Mobilité durable

Stationnement : frein à la mobilité durable... et cauchemar des urbanistes!

Stationnement : frein à la mobilité durable... et cauchemar des urbanistes!

Symptôme de notre dépendance à l’automobile, les terrains de stationnement sont de véritables casse-têtes pour les municipalités. Mais le problème n’est pas insoluble, comme en témoignent les mesures audacieuses de certaines villes.

23 heures sur 24

Une heure par jour ! C’est en moyenne la durée d’utilisation d’une automobile privée. Le reste du temps, ce véhicule demeure stationné, immobile ! Autrement dit, pour que l’usage de l’automobile privée soit possible, il faut que son conducteur, qui part nécessairement d’une case de stationnement, ait la certitude, au terme de sa route, d’aboutir sur une autre case de stationnement. C’est la condition sine qua non de ce type de mobilité : l’aménagement « d’aires d’immobilité ».
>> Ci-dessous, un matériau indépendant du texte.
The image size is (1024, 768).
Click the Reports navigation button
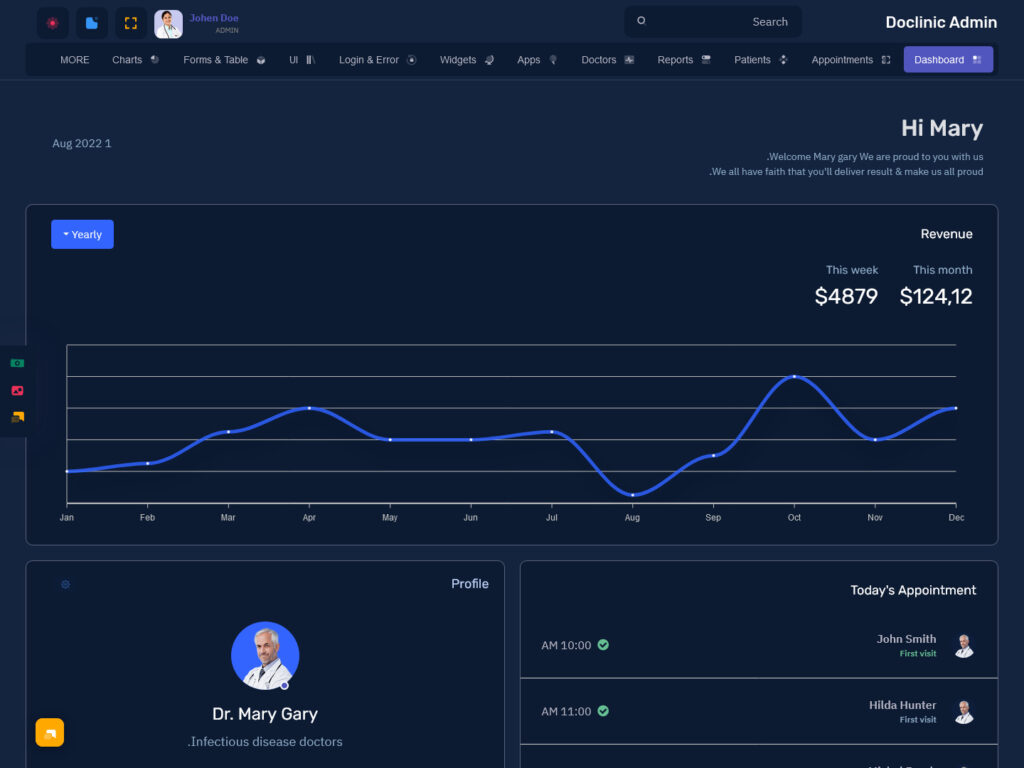click(682, 60)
Or, ces cases de stationnement doivent être multipliées par le nombre des activités liées à la vie courante. Car le navetteur prend son automobile non seulement pour se rendre au travail, mais aussi pour faire ses courses, se divertir, se faire soigner, etc. Autant d’endroits où il doit pouvoir garer sa voiture. Donald Shoup, chercheur et professeur d’urbanisme à UCLA, a ainsi calculé que, aux États-Unis, on compterait 8 places de stationnement pour chaque voiture. Cela représenterait, au total, la superficie de l’État de la Virginie-Occidentale, soit 62 809 km!

Minimum ou maximum ?

Depuis le milieu du siècle dernier, les villes nord-américaines exigent des promoteurs qu’ils aménagent un nombre minimum de places de stationnement « hors rue » en fonction de critères très précis et tout aussi nombreux que les usages auxquels sont voués les bâtiments. Comme l’explique Donald Shoup, pour les hôpitaux, par exemple, ces exigences peuvent dépendre du nombre de lits ; dans le cas des terrains de golf, du nombre de trous ; celui des piscines, du nombre de litres d’eau et pour les centres funéraires…, eh bien, le chercheur préfère s’abstenir...
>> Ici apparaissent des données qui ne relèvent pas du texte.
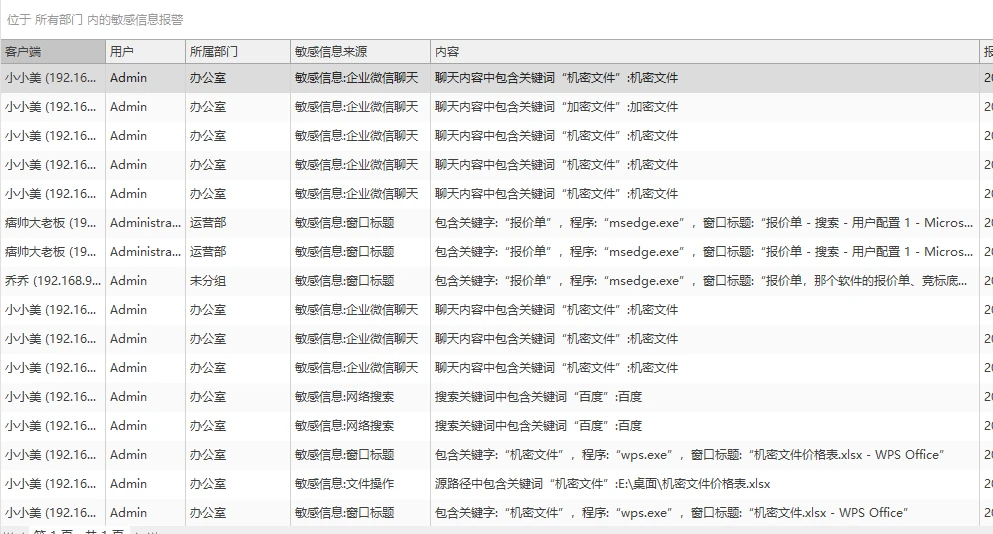
Task: Select the highlighted first 企业微信聊天 row
Action: [x=496, y=78]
Toutefois, ces exigences minimales commencent à être revues à la baisse, comme Ottawa l’a récemment fait, quand elles ne sont tout simplement pas remises en question pour être remplacées par un seuil maximal d’espaces de stationnement. C’est, par exemple, le cas de Mexico, qui vient de prendre, à ce chapitre, un virage à 180 degrés ! Non seulement la Ville impose-t-elle un maximum d’unités de stationnement, mais elle exige que les cases désormais surnuméraires soient reconverties pour d’autres usages. La métropole mexicaine, qui souhaite ainsi accroître le nombre d’appartements à prix abordable, diminuer la congestion automobile et améliorer la qualité de l’air, a même créé un slogan pour faire la promotion de cette mesure « Moins de stationnements, plus de ville » (Menos cajones, más ciudad).

Résistance au changement

Évidemment, ce genre de mesure ne plaît pas à tous. Ainsi que nous l’a expliqué Florence Paulhiac, titulaire de la Chaire In.SITU (Innovations en Stratégies Intégrées Transport-Urbanisme), la relation entre les commerces et les espaces de stationnement repose sur une longue histoire et demeure un sujet très délicat suscitant beaucoup d’émotions. « Ce qui est compliqué pour les élus et les planificateurs, précise Florence Paulhiac, c’est que le fameux adage des années 1950, "No parking, no business", est demeuré très vif dans l’esprit des commerçants. Ils ont peur que la diminution des espaces de stationnement « sur rue », à proximité de leur établissement, ne décourage la clientèle. »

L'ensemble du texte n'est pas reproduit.